Into Rome’s White House, the Quirinal palace, last week slipped a familiar visitor. Seven weeks after the downfall of Antonio Segni’s center-right government and one week after the failure of Fernando Tambroni to form a rightist government nakedly dependent on Italy’s neo-Fascists for a parliamentary majority, tough little Amintore Fanfani, 52, was asked to paste together another Christian-Democratic coalition.
To the Christian Democrats’ own 272 votes, Fanfani planned to add the 17 controlled by Social Democrat Leader Giuseppe Saragat, six Republican seats and three independent ones, for a bare one-vote majority. Since so slim a margin would offer his government no protection against secret desertions by members of his own party in parliamentary voting, Fanfani planned to rely on Pietro Nenni’s Socialists to agree at least to abstain from voting against a Fanfani government. While some Italians saw this as the long-discussed “opening to the left,” which would take the Christian Democrats down the road to more statism, Social-Democrat Leader Saragat himself argued otherwise.

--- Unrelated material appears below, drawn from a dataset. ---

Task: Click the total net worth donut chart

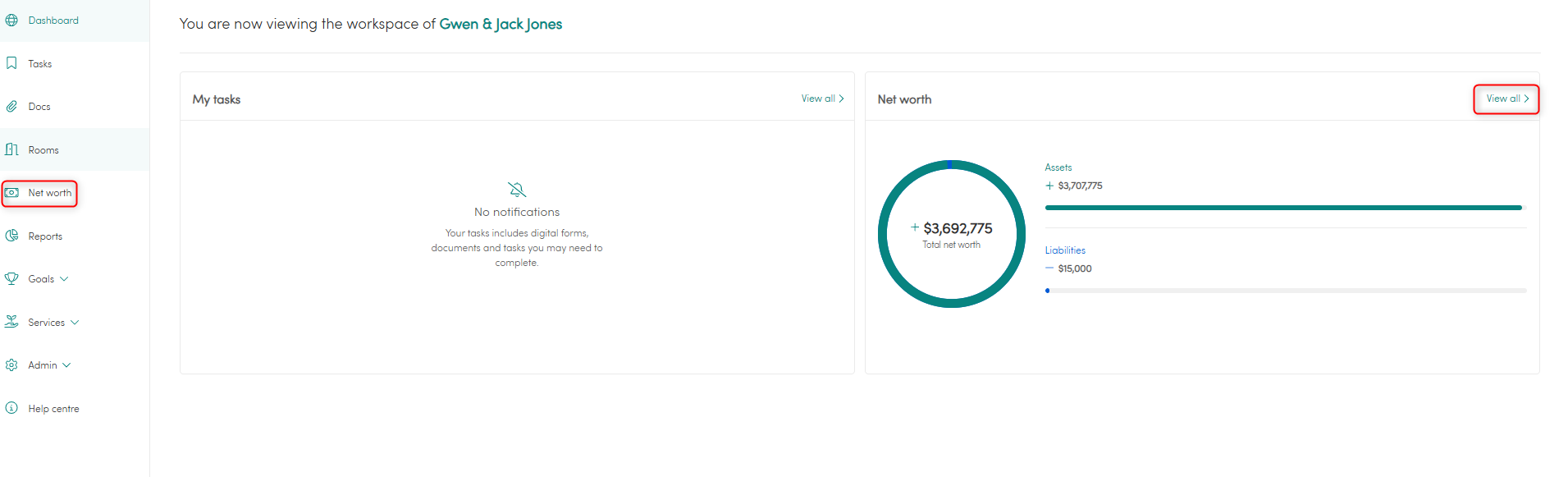Action: 951,234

Confronted with a clear choice of supporting a nonCommunist, pro-Western Socialist position, the elusive Nenni would either have to go along, or stand revealed as a hopeless lackey of Moscow.
Though newspapers front-paged Italy’s “worst crisis” since World War II, the crisis seemed to concern only the politicians. Italy was booming. Production was up 16% from last year, and wages were running 6.4% ahead. Despite the recurrent crises, Italy has an underlying stability. Though the Christian Democrats had made a prolonged spectacle of their inability to achieve a stable parliamentary majority, their opposition of the far left, the Communists and Nenni’s Socialists, cannot achieve any kind of majority at all. Thus each government is and must be Christian Democratic, differing only slightly in detail and direction.